I needed a new dress to wear to our friend’s wedding, and decided that I wanted a cute fit & flare style, so I bought Vogue 1348 Tom & Linda Platt designer pattern to make:
I found this lovely blue, grey and black striped silk dupioni (or shantung, I can never quite tell the difference) and got to work.
I chose to not make a muslin mock up and just went for it, cutting out the size that was closest to my body measurements. It turned out OK, but due to lack of time (I was literally sewing up until the very last minute!), I was not able to do more fitting in the process and the dress came out a little large on me, but certainly wearable.
I used all silk materials for this dress including the silk dupioni outer dress fabric, black silk organza for the underlining, silk habotai for the lining, and a lovely dot printed Italian silk organza material from Mood Fabrics for the petticoat ruffles.
The pattern pieces for this dress are a little different from what I have ever made before, but they make sense once the construction process gets underway.
The front of the dress, bodice princess seams and all, is cut out of one piece, cut on the fold of the fabric, and the back is one piece, cutting 2 and sewing a center back invisible zipper.
Here is a photo of the basting process of adding the underlining to the bodice and making the princess seams:
Making the pleats was the next major step. This was not too difficult to do, as long as the pattern marking are done well and the instructions are carefully followed.

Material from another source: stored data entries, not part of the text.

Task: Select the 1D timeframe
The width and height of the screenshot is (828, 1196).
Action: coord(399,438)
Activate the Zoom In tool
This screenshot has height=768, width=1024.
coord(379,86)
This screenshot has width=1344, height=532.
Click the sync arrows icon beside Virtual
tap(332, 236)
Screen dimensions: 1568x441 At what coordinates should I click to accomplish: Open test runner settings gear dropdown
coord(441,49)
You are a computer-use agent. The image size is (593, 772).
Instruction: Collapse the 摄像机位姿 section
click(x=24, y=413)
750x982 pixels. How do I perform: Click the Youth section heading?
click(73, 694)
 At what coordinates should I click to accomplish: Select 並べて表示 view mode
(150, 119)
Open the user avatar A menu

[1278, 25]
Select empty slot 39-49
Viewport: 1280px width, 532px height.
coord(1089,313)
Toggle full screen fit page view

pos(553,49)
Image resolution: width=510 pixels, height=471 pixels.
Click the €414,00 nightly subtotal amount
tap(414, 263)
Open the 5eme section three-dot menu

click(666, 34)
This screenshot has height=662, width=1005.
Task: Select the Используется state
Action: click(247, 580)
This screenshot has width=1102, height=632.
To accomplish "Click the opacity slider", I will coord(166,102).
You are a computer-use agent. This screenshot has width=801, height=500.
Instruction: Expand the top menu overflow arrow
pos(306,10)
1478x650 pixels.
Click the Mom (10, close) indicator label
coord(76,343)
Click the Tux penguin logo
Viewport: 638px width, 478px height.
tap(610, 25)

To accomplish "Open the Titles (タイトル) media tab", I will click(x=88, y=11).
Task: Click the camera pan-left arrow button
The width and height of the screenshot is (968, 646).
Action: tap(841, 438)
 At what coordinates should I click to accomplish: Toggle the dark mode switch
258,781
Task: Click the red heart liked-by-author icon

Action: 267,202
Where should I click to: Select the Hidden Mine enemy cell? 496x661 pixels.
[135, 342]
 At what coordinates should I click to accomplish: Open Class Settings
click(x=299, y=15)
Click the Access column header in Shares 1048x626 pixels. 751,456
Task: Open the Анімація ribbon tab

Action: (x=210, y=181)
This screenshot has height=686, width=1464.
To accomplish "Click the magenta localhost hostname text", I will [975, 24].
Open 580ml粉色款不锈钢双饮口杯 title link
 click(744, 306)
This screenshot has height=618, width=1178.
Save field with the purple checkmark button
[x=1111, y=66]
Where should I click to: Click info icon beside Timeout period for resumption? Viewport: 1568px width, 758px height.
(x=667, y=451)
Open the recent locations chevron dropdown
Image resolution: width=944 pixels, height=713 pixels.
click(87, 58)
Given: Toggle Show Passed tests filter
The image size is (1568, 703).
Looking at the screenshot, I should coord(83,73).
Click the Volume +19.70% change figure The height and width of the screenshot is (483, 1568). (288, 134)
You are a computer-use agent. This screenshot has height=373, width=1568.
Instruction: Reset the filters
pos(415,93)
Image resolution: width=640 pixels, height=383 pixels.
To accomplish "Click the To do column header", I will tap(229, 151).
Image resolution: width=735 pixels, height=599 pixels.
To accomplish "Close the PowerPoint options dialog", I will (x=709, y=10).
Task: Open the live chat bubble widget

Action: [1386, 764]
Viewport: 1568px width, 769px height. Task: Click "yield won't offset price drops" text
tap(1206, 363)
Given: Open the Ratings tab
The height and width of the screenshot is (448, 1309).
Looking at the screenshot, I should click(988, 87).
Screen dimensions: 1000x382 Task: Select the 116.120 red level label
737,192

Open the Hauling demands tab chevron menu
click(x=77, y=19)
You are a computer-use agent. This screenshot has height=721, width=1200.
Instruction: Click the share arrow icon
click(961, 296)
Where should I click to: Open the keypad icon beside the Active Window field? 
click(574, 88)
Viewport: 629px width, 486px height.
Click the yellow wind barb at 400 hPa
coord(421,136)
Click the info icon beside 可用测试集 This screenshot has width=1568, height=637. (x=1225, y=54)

The invisible zipper is then installed in the center back seams:
Then the pockets are sewn to the side seams:
The tricky part with the pockets that are incorporated into the side seam and a pleat is getting the pleat just right from the back as well as the front sections of the dress. Carefully marked pattern symbols and lines really make a difference in this area. I had just done tailors tacks with thread, but really should have used tracing paper and the tracing wheel for the pleats to make the line and dot matching much easier. I managed to get through it though without too much difficulty.
The facing and lining pieces are next:
The, the petticoat is made from two rows of long pieces of organza gathered and sewn together, then sewn to the bottom of the lining material. I stared really running out of time at this point, so the photos had to stop and the sewing took precedence!
I made a few shortcuts as well and had no time to hand stitch the back of the lining to the zipper, nor did I add the strip of lace to the hem of the dress.
All in all, the dress came out cute, but not as fitted as I would like (I’ll go back and take in the side seams a bit for a closer fit through the waist. Plus it was a little puffier than I would have liked, but that is the nature of a pleated dress with a ruffled petticoat I suppose!
The wedding was really fun and I got a lot of compliments on my dress, so another successful dress project in my opinion!